Decentralized Solutions

The computational complexity of decentralized solutions depends heavily on the security model used. The authors focus on information-theoretical security based algorithms, which are computationally less complex than computational security based approaches. They also highlight that most existing work in this area concentrates on privacy and accuracy while neglecting communication costs.

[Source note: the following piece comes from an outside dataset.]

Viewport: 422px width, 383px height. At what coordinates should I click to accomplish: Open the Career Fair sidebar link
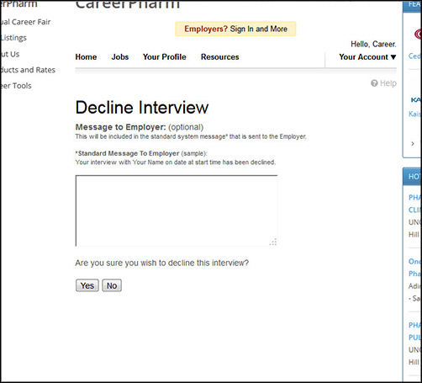[25, 22]
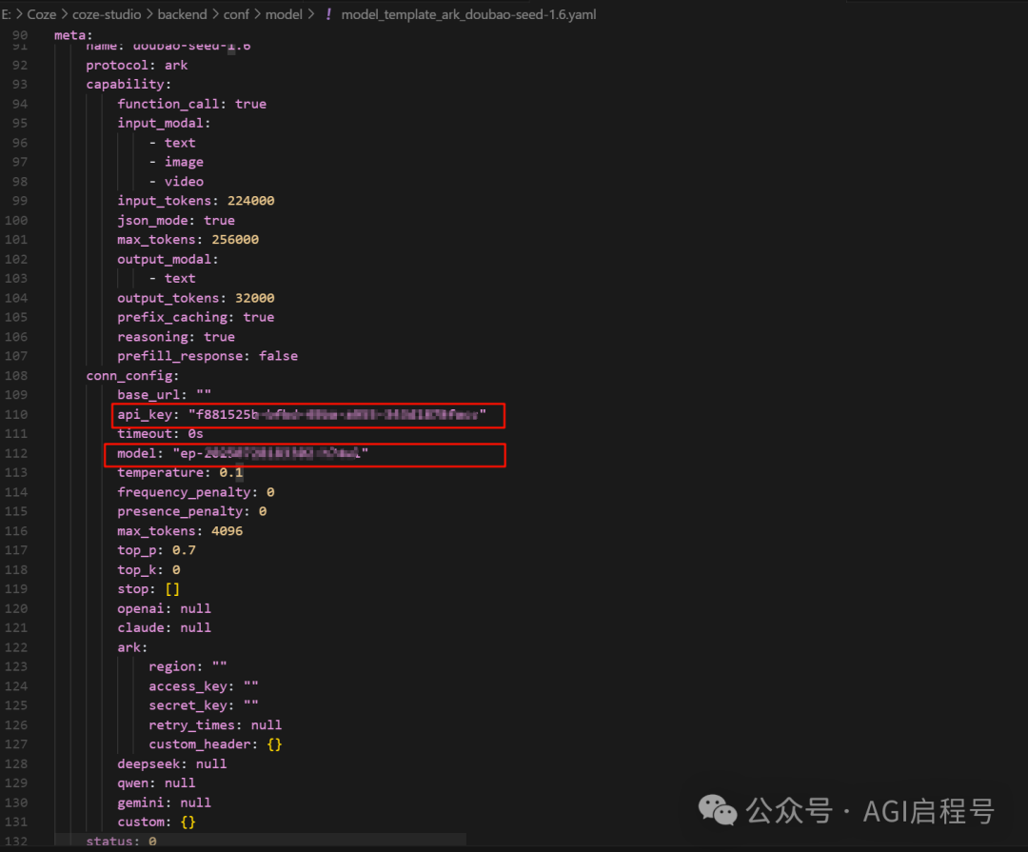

Privacy-Preserving Distributed Average Consensus

To address the privacy concerns, the authors propose a privacy-preserving distributed average consensus algorithm that ensures accurate estimation without violating privacy. They consider five essential aspects when designing such algorithms: centralized vs. decentralized coordination, computational complexity, communication costs, and the achieved privacy level and output accuracy. The proposed approach achieves similar performances as a secure multi-party computation (SMPC) approach while ensuring better privacy protection by adding noise to the data.

Key Takeaways

  • Distributed average consensus is crucial in decentralized networks where nodes need to estimate the average value of private data without compromising privacy.
  • Fully decentralized solutions are more suitable than centralized approaches for ensuring privacy.
  • The computational complexity of decentralized solutions depends on the security model used.
  • Most existing work focuses on privacy and accuracy while neglecting communication costs.
  • A privacy-preserving distributed average consensus algorithm can achieve accurate estimation without violating privacy by considering essential aspects like centralized vs. decentralized coordination, computational complexity, communication costs, and achieved privacy level and output accuracy.